Written problem:
Give the lines starting at the one containing "This screenshot has height=277, width=461." and ending at the one containing "Viewport: 337px width, 377px" as a numbered list, leaving out any blank lines.

++++ Records for the exercise ++++

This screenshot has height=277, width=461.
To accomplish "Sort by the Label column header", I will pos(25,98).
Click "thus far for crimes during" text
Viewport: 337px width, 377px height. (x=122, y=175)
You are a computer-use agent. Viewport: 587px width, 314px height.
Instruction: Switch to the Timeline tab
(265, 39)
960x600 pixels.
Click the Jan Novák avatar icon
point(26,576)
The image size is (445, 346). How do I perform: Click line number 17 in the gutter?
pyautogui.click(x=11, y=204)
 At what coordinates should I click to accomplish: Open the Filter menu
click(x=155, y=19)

++++
++++ Records for the exercise ++++

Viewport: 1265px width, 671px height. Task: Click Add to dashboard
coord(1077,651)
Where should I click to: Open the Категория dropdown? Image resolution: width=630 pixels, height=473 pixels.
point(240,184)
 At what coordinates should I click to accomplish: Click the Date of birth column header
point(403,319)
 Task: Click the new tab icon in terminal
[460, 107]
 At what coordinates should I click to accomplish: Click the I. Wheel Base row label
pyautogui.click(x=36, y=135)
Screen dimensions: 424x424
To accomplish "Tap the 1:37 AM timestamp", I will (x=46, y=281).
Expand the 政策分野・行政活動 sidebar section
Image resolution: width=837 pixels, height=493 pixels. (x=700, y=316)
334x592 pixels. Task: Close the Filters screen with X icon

++++
++++ Records for the exercise ++++

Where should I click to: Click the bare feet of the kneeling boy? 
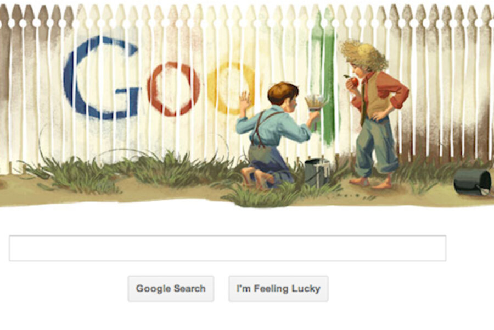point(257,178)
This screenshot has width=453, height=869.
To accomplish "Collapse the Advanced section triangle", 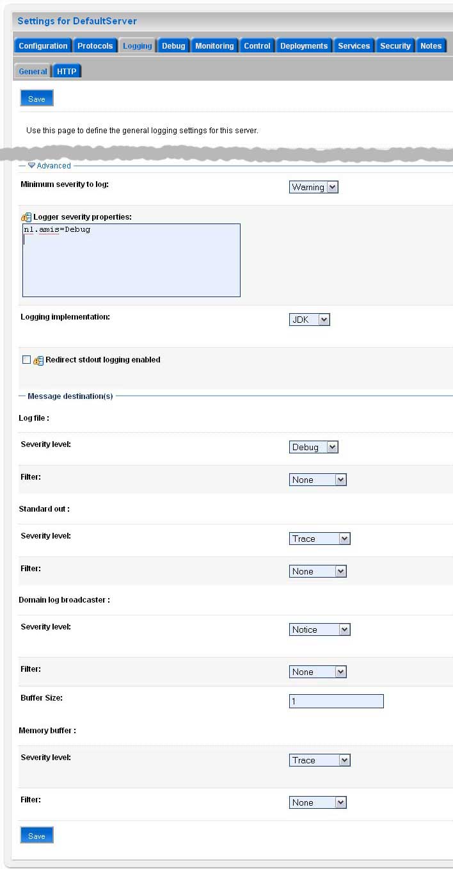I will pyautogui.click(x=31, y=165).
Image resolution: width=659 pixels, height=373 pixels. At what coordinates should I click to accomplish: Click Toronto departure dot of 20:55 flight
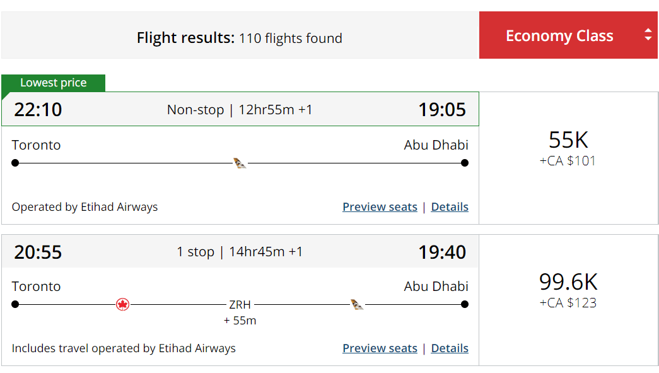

++++

Response to this exercise:
1. This screenshot has height=277, width=461.
2. To accomplish "Sort by the Label column header", I will pos(25,98).
3. Click "thus far for crimes during" text
4. Viewport: 337px width, 377px height. (x=122, y=175)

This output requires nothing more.